You're absolutely right in that there are many questionable ways in which data are gathered on people and used against them. The child abuse risk model is a prime example. Assessing child abuse or the possibility thereof is such a subjective matter that it is hard to completely trust the process by which people do it, particularly when certain families are branded as being at risk by an algorithm they very understand vaguely at best. Any family can be found at fault if scrutinized closely enough.

Child abuse takes place and checking kids out by the healthcare system is understandably a necessity. But when I compare how things have changed in this regard since I was a kid (I have a ten-year-old daughter), the prevailing ethos seems to have changed from common sense to population-wide screening and suspicion. When my daughter started school, all the parents were given a questionnaire before a doctor's examination at the school clinic that asked very detailed questions about our private lives that appeared to be for some kind of a statistical risk assessment model. I heard some parents chuckle at some of the questions. We had had to move a couple of years prior to that because of my wife's work and she'd had some kids bully her around the time she started school. We'd moved another time right before our daughter's school started because we wanted to move to a better area and because we were better able to afford it at the time. I was at the examination with my daughter and at one point the doctor questioned our moving and I had to defend our decision by telling him that vacant jobs in my wife's field were few and far between in the area we moved from. I don't know what sort of information my daughter's teacher had told the teacher. Otherwise it was a pleasant conversation but it felt odd at one point.

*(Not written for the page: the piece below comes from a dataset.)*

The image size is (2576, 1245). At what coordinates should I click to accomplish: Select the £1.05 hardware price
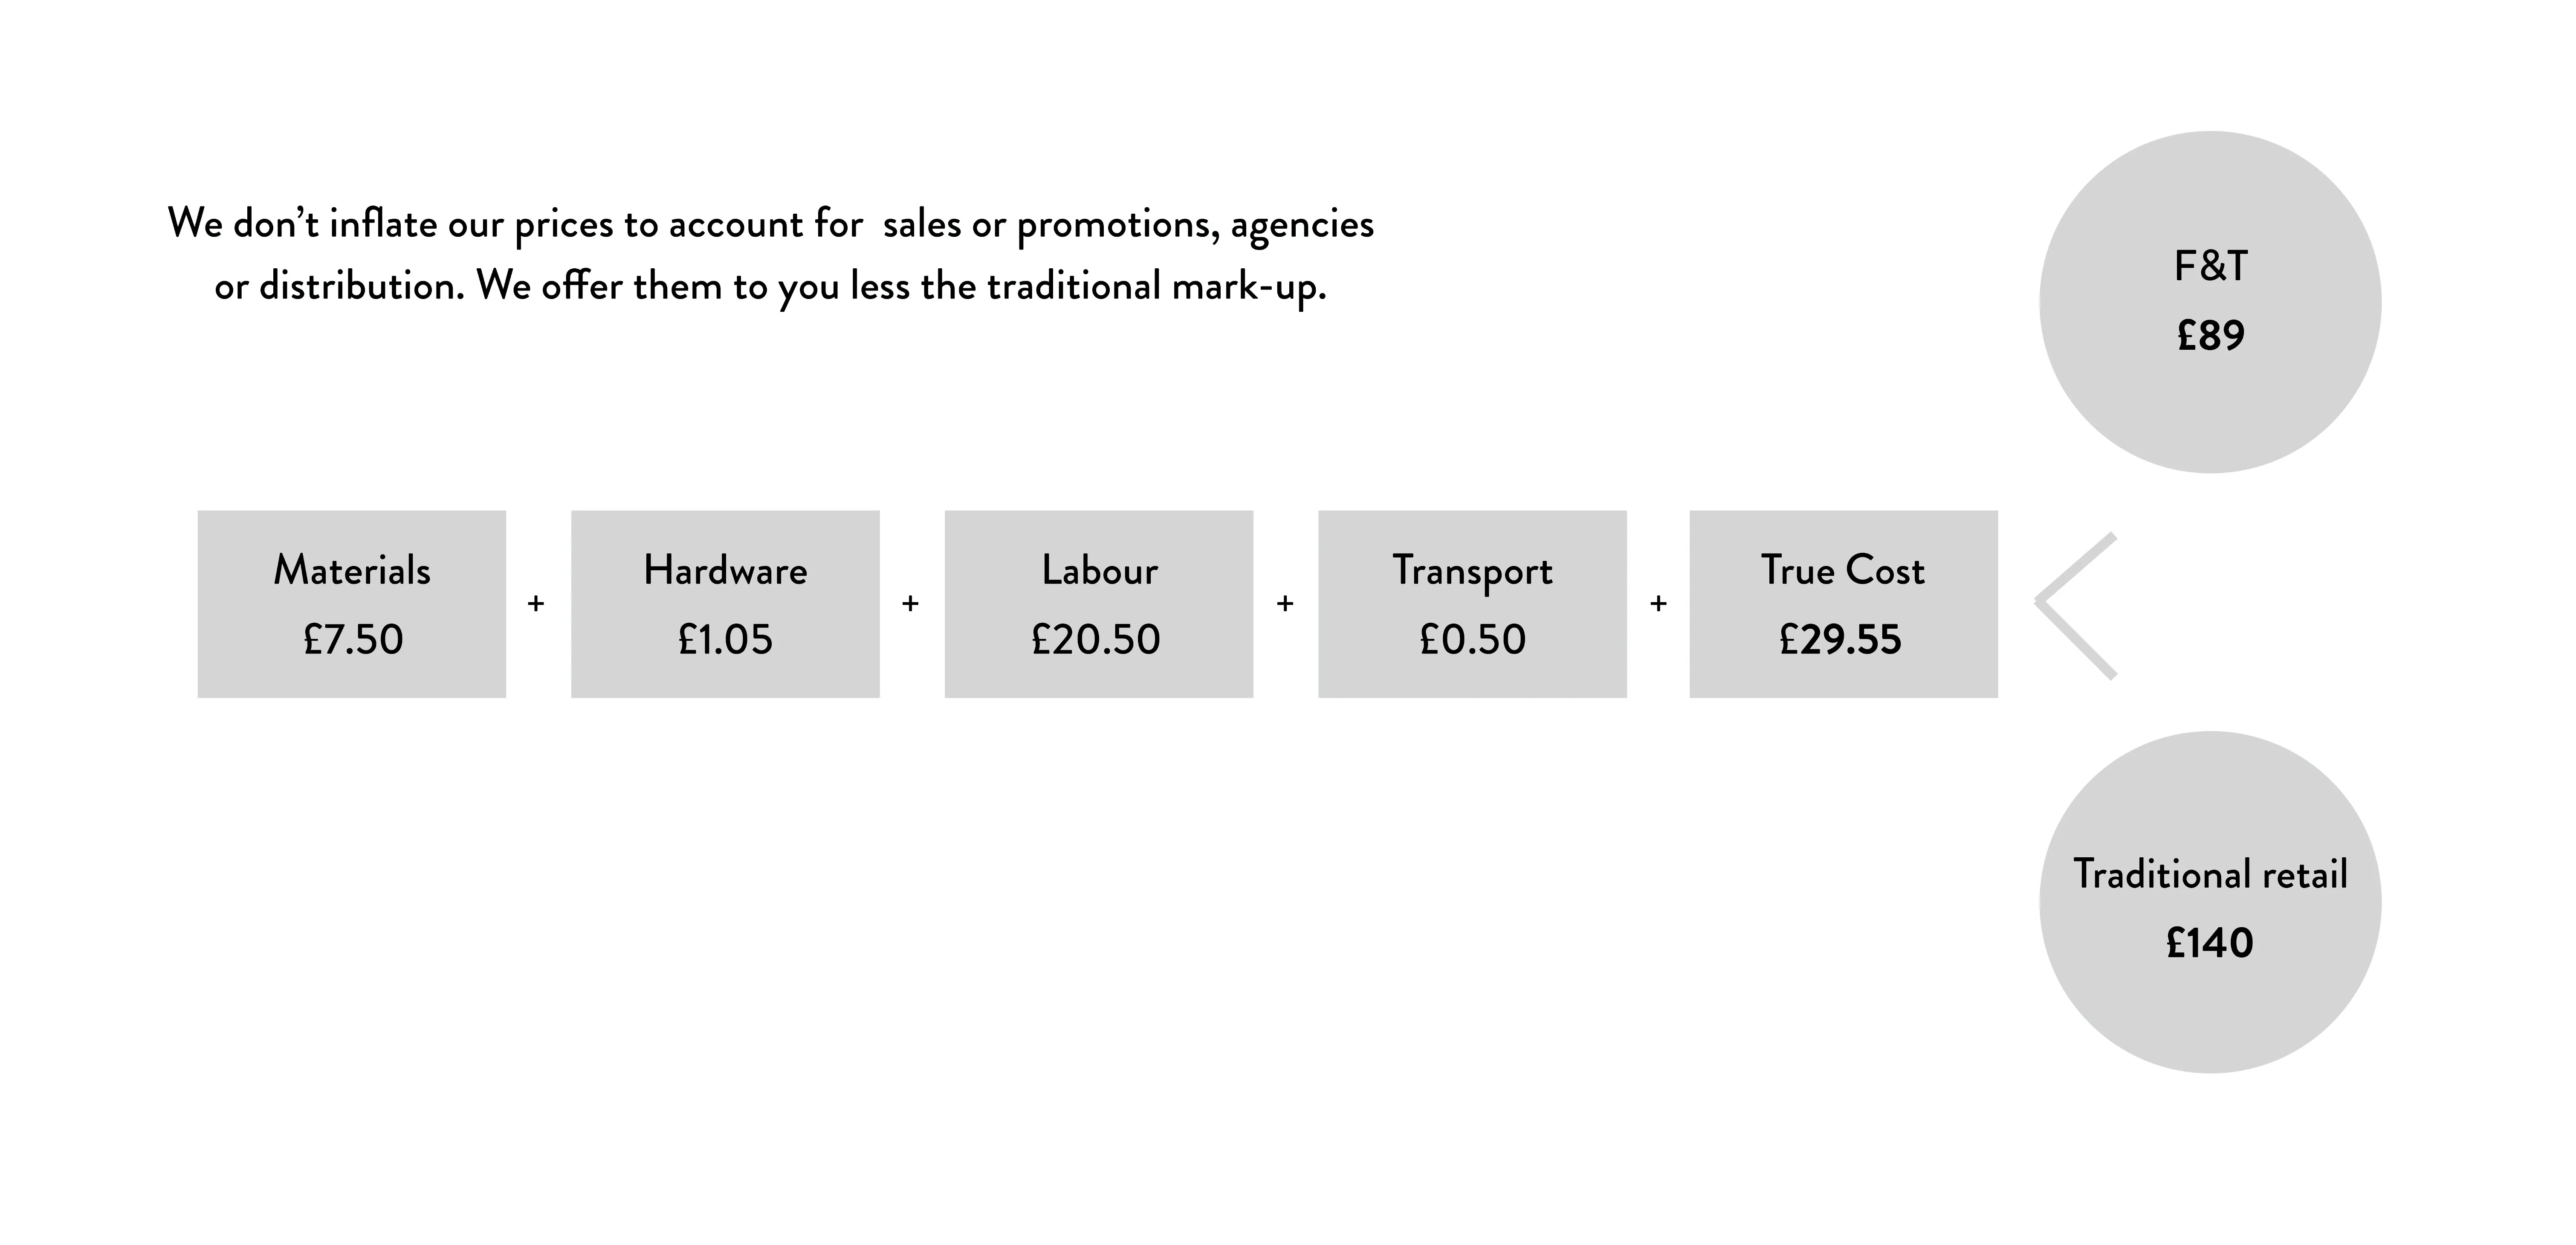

All first world countries, at least in the West, seem keen on implementing many types of mass surveillance of their populations. It is starting to feel somewhat unpleasant. And continental Europe, particularly the Nordic countries, are generally much less paranoid about child safety than the Anglosphere, particularly North America (and perhaps Australia, too). Kids walk to school alone from first grade on unlike the USA. In Illinois, it is in fact illegal to leave children home alone until they turn 14. That's patently absurd because the same kids will be allowed to drive a car when 16. But the same type of thinking of parenting as a profession spearheaded by Americans seems to be spreading here, too. In those first-world countries without mass immigration or religiosity keeping birth rates up, they have been plummeting in particularly in the last 5-10 years. I suspect a lot of people on the fence about becoming parents in the first place or considering having a second or a third child have decided against it because the standards for good parenting have been creeping up all the time. In a modern society, particularly when the middle class is having less job security than in past decades, not having children is increasingly the rational choice as people know that being poor makes them suspect even as parents.

Thanks for the detailed comment.

I'm just glad I don't want kids... they do seem to open the door to more state surveillance.

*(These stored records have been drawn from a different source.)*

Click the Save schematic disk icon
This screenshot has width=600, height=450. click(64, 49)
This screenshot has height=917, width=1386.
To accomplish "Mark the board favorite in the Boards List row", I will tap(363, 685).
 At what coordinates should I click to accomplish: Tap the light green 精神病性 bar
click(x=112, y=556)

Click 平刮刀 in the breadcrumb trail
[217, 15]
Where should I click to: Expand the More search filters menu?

I think Britain is worse than most xountries in Europe for the things you mention - so much surveillance but then so many cock-ups too (sure you've heard of the Rotherham case).

The US is probably a step up, at least for the poor.

Here in the uk there are so many measures of child development yr kid will always fail at something.... friend of mine's got a 'gifted' kid - he was told he had problems relating to other children - actually he was just bored because he was so far ahead of them all.

Data does seem to be used in more and more oppressive ways.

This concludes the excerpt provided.